C'est ainsi que prolifère des prestidigitateurs de spectacles dans les villes de Douala et Yaoundé et parfois en province. Il y'a des fois dans la même ville l'artistes est annoncé à quatre endroits différents pour prester. " Je reconnais que je donne mon accord de principe à tous ceux qui veulent m'avoir sur un plateau. Le protocole d'accord n'engage pas l'artiste. Je signe le contrat avec le premier qui me verse de l'argent", confie Njohreur.

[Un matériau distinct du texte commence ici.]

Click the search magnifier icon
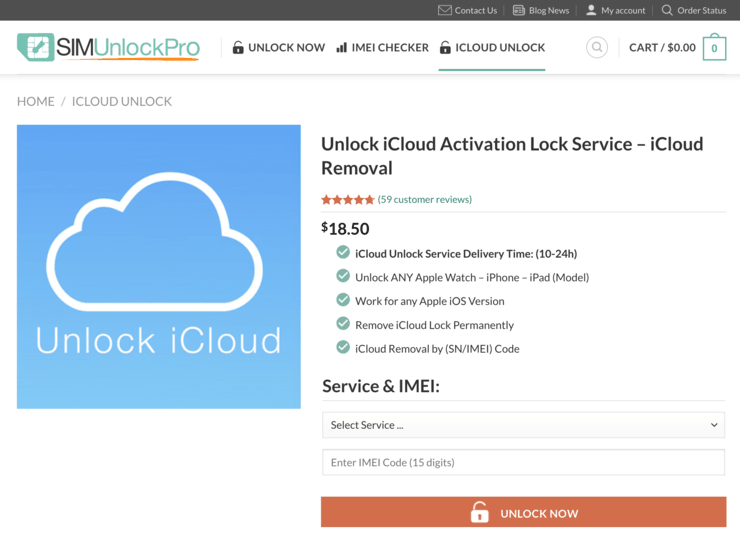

Grâce Decca a d'ailleurs porté plainte en décembre 2006 à un de ces organisateurs qui avait osé mettre son image dans un spectacle d'ouverture d'une boîte de nuit sans son accord et des démentis avaient été diffusés à Spectrum Télévision. " Il faut reconnaître que beaucoup d'artistes manquent de moyens et de temps pour engager des poursuites contre ces destructeurs d'images. Moi je confie systématiquement mes contrats à mon avocat en cas de pépin j'engage des poursuites ", précise Nicole Mara.
Image
Ces multiples échecs des concerts prévus et des rendez-vous manqué avec le public rongent petit à petit l'image de l'artiste. Lady Ponce se plaint du fait que " le public ne va retenir que le plaquage dont il a été victime et cela va causer un tort à l'évolution de la carrière ". Pour Mathématik qui venait d'annuler des concerts argumente sur le fait que " la promo était mal faite. Le plus important pour moi en spectacle c'est de communier avec le public. Quel intérêt j'ai de jouer pour 20 personnes dans une salle qui peut en contenir 200 ? J'ai envie de satisfaire le public qui a attendue mais j'ai aussi mon image à préserver et on peut la bousiller avec ce genre d'opérations foireuse."
C'est vrai que beaucoup de promoteurs pêchent par leur inexpérience des rouages du milieu, mais il faut aussi cependant relever que les artistes sont très capricieux. " Nous n'avons pas la capacité d'accueillir des artistes d'un certain rang au Cameroun du point de vue logistique, hôtels, salle de spectacles, scène et sonorisation. On peut encore forcer avec le Hilton pour dire que c'est un cinq étoiles, mais si l'artiste exige un cinq étoiles de luxe, je ne sais pas où on va le trouver au Cameroun ", rappelle Gérard Bétoka avant d'insister sur le fait " qu' il faut bien éplucher le raider, le nombre de serviettes, les bouteilles d'eau, la marque car un concert peut être annulé parce que le cachet n'a pas été payé à temps, mais aussi parce que dans les loges la barre de chocolat blanc de kinder demandée a été remplacée par un Mambo". Des détails que les non professionnels ont tendance à oublier et l'addition est souvent très salée.